Il Kosovo in queste ultime giornate è agitato da violenti scontri civili per l’insediamento, contro il volere dei serbi, del premier Kurti. Appena due giorni fa, in occasione di alcune violente proteste davanti al municipio di Zvecan, 30 soldati del contingente Kfor (ovvero le forze della Nato create proprio per garantire la pace all’interno dello Stato), tra cui 11 italiani, sono rimasti feriti dai manifestanti,



Sulle pagine di Repubblica, per capire meglio cosa stia succedendo in Kosovo, è stato intervistato il generale di Divisione Angelo Michele Ristuccia, colui che ha dato l’ordine ai 30 uomini di presidiare il municipio. “Trenta soldati Kfor“, di cui 11 italiani, “hanno subito un vile attacco di guerriglia urbana lunedì 29 maggio. Posso dire che nessuno di loro è in pericolo di vita, si riprenderanno in tempi rapidi”. Spiega che “lunedì avevo predisposto preventivamente un contingente di uomini nelle quattro municipalità a maggioranza serba in occasione dell’insediamento dei sindaci del Kosovo albanesi da poco eletti”, ma specifica che “se oggi non siamo qui a piangere morti tra la popolazione è perché Kfor si è interposta ed è riuscita a riportare la calma”.
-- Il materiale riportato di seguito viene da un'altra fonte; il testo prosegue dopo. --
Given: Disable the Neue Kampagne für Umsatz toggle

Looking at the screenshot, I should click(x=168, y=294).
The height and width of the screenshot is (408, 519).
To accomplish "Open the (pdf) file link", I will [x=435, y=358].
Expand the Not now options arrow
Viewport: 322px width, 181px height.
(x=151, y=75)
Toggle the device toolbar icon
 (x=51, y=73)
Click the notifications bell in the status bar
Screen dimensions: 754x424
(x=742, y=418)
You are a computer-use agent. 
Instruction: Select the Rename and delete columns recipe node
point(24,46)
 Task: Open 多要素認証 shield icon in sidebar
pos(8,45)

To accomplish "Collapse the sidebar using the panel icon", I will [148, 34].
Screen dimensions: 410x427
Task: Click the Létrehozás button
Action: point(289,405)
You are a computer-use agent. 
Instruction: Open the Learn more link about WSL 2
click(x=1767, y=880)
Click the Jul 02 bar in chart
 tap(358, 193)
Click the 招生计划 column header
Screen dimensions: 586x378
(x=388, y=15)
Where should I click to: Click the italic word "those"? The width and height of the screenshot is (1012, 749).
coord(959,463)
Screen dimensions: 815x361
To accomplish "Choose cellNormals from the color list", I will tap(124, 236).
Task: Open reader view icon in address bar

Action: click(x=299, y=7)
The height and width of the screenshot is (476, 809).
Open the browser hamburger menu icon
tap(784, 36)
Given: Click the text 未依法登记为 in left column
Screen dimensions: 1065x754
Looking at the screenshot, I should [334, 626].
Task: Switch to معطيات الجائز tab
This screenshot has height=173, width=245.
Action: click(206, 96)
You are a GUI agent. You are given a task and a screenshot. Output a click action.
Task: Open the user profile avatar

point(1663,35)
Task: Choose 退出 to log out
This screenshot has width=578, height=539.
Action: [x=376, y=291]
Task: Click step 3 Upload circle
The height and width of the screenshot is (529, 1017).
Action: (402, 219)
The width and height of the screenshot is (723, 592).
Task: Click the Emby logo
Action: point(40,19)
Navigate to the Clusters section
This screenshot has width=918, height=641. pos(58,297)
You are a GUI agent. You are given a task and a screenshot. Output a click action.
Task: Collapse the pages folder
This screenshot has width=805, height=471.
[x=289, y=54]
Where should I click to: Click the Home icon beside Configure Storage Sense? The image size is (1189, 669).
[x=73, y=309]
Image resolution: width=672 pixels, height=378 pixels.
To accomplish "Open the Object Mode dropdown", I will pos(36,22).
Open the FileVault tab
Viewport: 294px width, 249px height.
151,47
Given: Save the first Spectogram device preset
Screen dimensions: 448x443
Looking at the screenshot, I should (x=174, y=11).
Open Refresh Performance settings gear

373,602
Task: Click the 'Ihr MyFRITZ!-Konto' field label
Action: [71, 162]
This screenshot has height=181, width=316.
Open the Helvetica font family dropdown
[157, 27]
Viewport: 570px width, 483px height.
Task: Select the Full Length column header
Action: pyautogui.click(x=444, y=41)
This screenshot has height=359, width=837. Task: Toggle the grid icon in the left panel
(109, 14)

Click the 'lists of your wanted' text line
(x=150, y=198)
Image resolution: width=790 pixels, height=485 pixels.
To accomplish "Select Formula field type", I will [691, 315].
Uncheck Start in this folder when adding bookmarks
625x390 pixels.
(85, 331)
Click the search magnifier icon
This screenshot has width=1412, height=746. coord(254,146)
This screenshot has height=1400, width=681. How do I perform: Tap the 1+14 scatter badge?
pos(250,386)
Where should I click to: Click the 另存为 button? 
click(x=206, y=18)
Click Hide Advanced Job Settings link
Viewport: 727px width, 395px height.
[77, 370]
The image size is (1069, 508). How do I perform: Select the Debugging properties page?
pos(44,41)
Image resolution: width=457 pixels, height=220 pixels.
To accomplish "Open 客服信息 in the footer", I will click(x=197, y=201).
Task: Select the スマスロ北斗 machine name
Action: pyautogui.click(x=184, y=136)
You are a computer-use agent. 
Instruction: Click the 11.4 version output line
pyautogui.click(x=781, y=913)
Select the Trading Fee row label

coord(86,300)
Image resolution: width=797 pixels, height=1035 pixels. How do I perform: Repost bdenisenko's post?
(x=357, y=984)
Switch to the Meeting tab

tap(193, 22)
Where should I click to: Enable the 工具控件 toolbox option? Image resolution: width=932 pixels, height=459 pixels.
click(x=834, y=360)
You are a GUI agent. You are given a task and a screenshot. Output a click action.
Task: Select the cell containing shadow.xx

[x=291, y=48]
Cosa è successo durante l’attacco in Kosovo

Andando avanti nella sua breve intervista, data l’importanza che Ristuccia ricopre per Kfor in Kosovo, ha spiegato anche cosa stia succedendo lì. Un’aggressione scattata perché “15 poliziotti kosovari erano bloccati da ore all’interno di tre mezzi blindati circondati dalla folla, che si stava agitando. La protesta era sfuggita e se fosse intervenuta la polizia la situazione sarebbe degenerata ulteriormente“.

Infatti, spiega che il loro intervento per riportare la calma in Kosovo è previsto “dalle regole di ingaggio del nostro mandato” e che il loro scopo era “permettere ai tre mezzi di andarsene. I nostri uomini”, racconta, “a quel punto sono stati investiti da bombe carta contenenti pezzi di ferro e chiodi, bottiglie molotov e anche colpi di arma da fuoco”. Analizzando, invece, più in generale le numerose e violente proteste che si registrano in Kosovo, il generale spiega che spesso tra le folle ci sono “hard liner, professionisti delle proteste” il cui scopo è aizzare “la folla”.